Page 13
Story: Forbidden Kilted Highlander (Temptation in Tartan #10)
CHAPTER TEN
T av's body shifted with alarming swiftness, his movements sharp and silent as a drawn blade. Agnes barely had time to speak before his hand lifted into a silent command, palm turned toward her, fingers splayed in warning.
Dinnae make a sound.
Her breath caught in her throat.
It was happening again. How? The question clawed at her mind.
They couldn't have been found. Her breath came in shallow bursts as memory forced its way in.
The feeling of those rough hands grabbing her, the sour stench of ale on their breath as they'd crowded around her filled her senses.
If not for Tav... She squeezed her eyes shut.
What could one man do against so many now?
Yet even as terror coiled tight around her ribs, some stubborn part of her refused to fully despair.
Tav wouldn't let harm come to her. She knew this with the same certainty she knew dawn would break, even if she couldn't begin to imagine how he'd stop the inevitable.
Tav was already moving, untying the horses with swift, practiced fingers, guiding them into the dense brush with a care that belied the urgency in his eyes.
Agnes remained where she stood, frozen beside the stream, her heart hammering against her ribs like it meant to shatter them from the inside.
The forest around her had turned. Only moments ago, it had been soft, dappled light and birdsong.
Now it felt sharp, brittle. As if even the trees were holding their breath.
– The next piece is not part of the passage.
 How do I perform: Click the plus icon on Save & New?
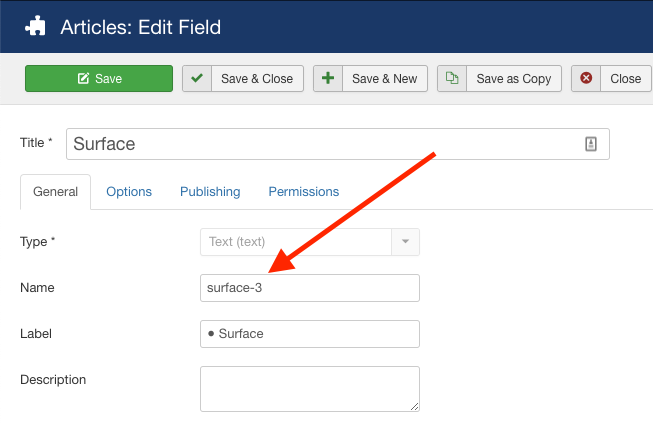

When Tav returned, he didn't speak. He merely reached for her wrist and tugged urgently, leading her into the thick of the woods, past ferns and fallen logs, deeper into shadow.
The voices from the road faded behind them, dulled by moss and distance, but still present.
Agnes could hear the faint clop of hooves, a laugh too cruel to be anything but predatory.
Tav slowed as they approached the base of a massive oak, its trunk wide enough to shield them both.
With a glance over his shoulder, he turned to her, placing a firm hand on her hip.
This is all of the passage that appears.